* Task goal:
Please write out again the lines from the one with "Check the select-all checkbox in table header" up to and including the last line, requests included, and shift every coordinate in the answers by adding 73 to it. Leave the pictures out of your answer.
§ §
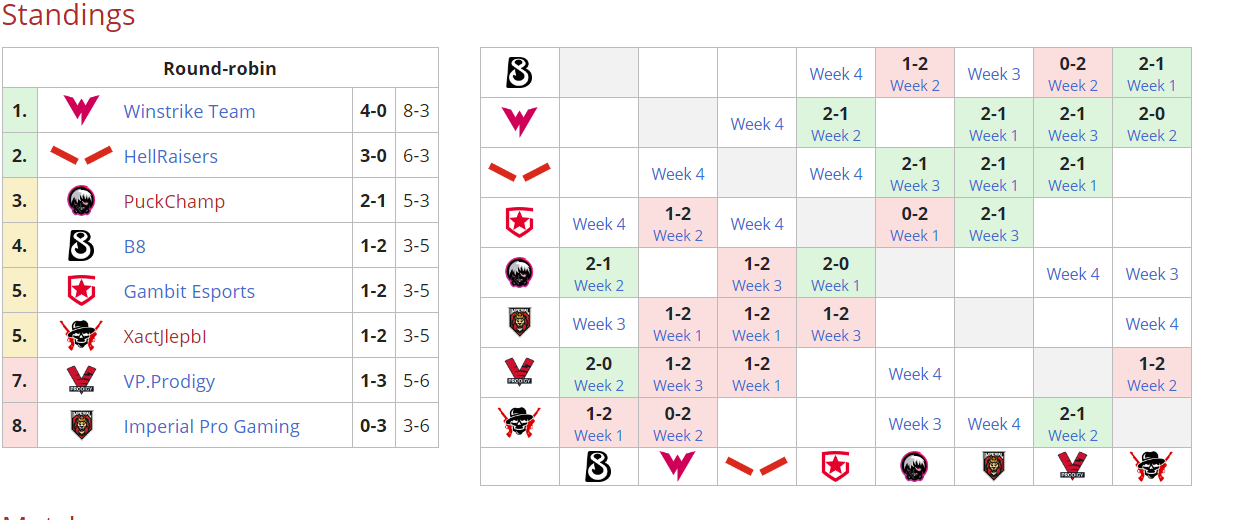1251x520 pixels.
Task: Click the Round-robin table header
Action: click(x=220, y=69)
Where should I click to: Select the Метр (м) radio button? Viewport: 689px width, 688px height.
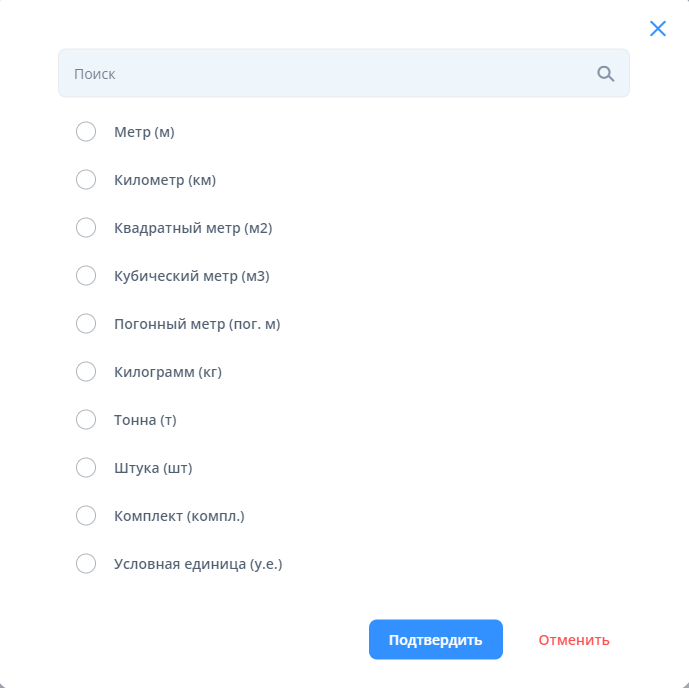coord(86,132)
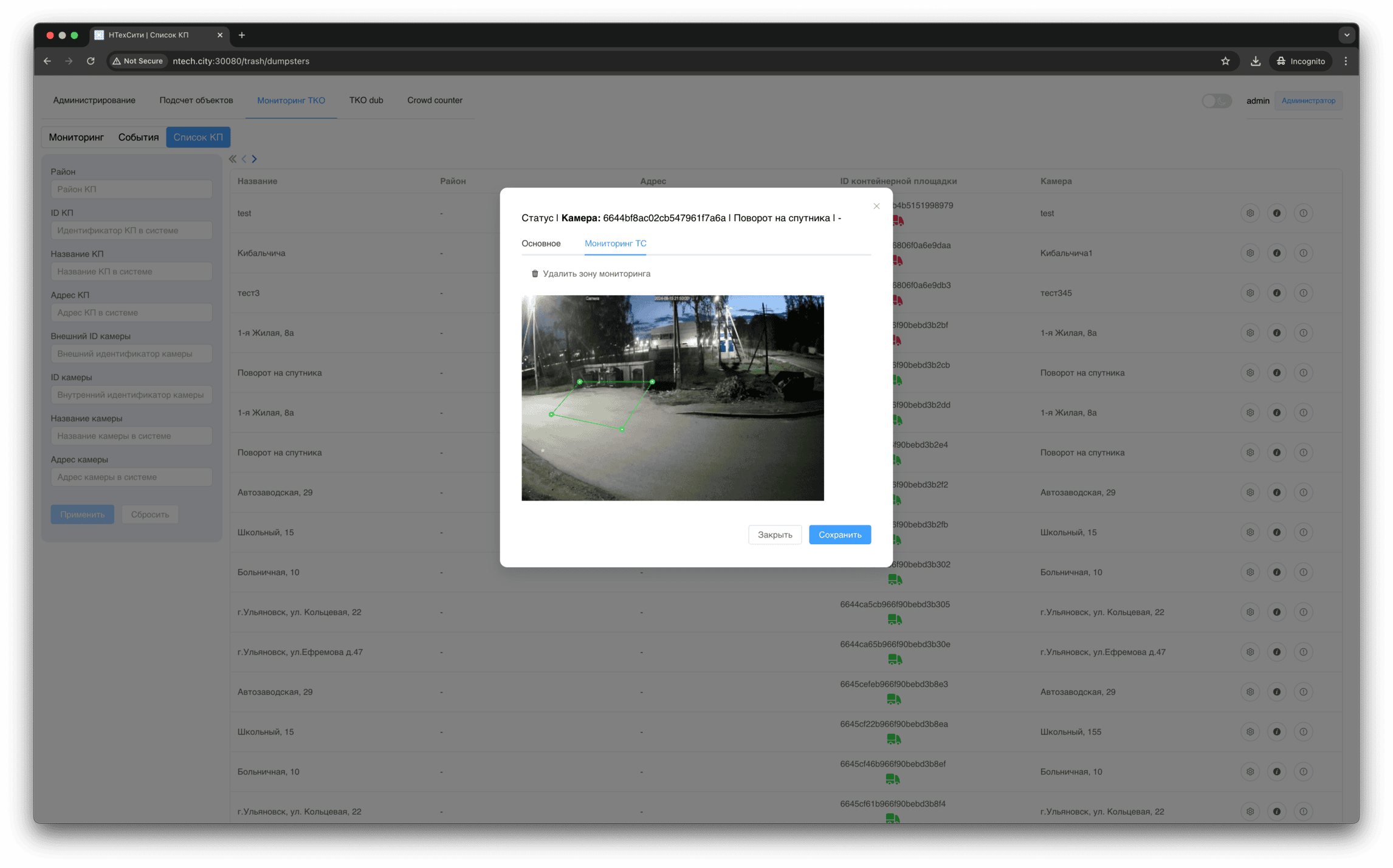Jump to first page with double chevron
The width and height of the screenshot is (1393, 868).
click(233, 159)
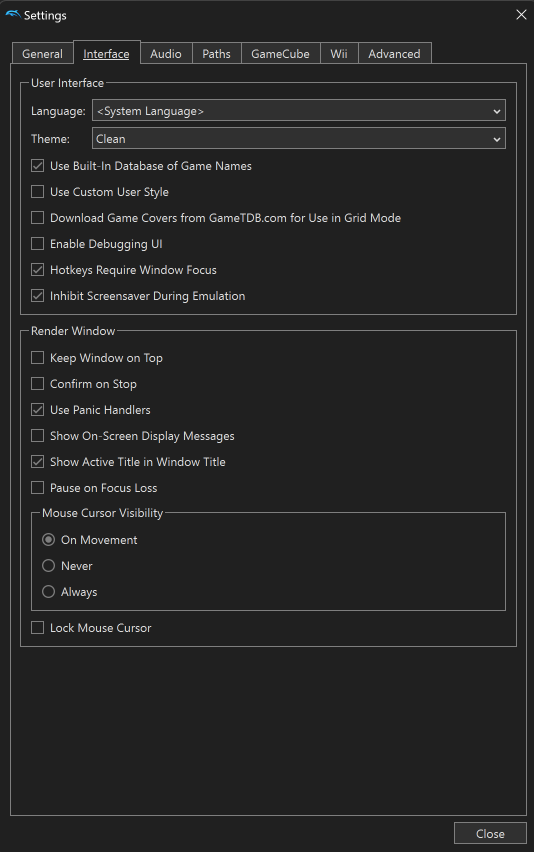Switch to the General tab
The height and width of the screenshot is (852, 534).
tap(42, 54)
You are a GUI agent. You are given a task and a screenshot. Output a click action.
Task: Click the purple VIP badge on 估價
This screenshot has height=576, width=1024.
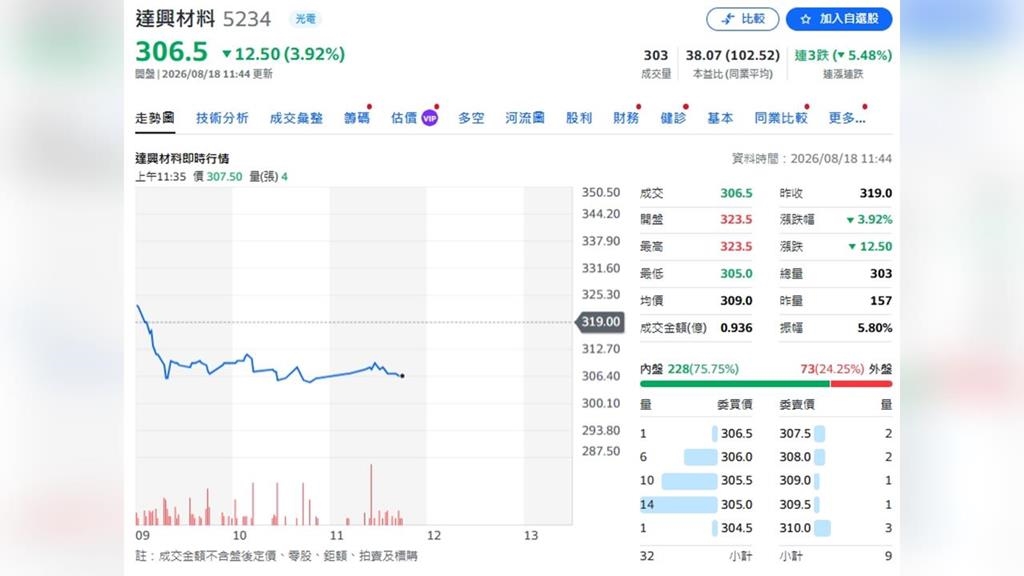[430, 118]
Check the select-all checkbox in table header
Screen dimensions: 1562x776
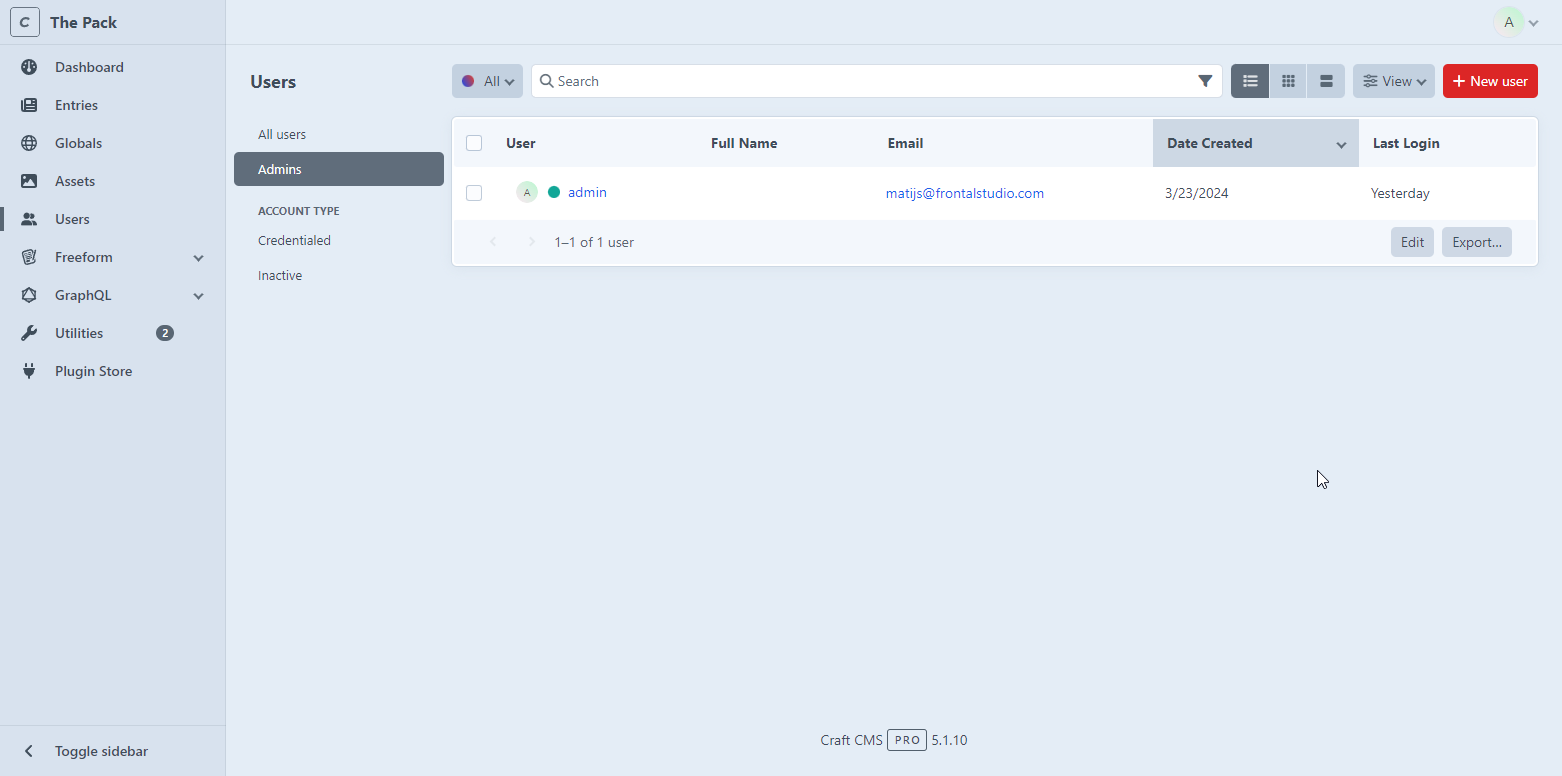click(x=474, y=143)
§ §
* Expected output:
Check the select-all checkbox in table header
Screen dimensions: 1562x776
click(x=547, y=216)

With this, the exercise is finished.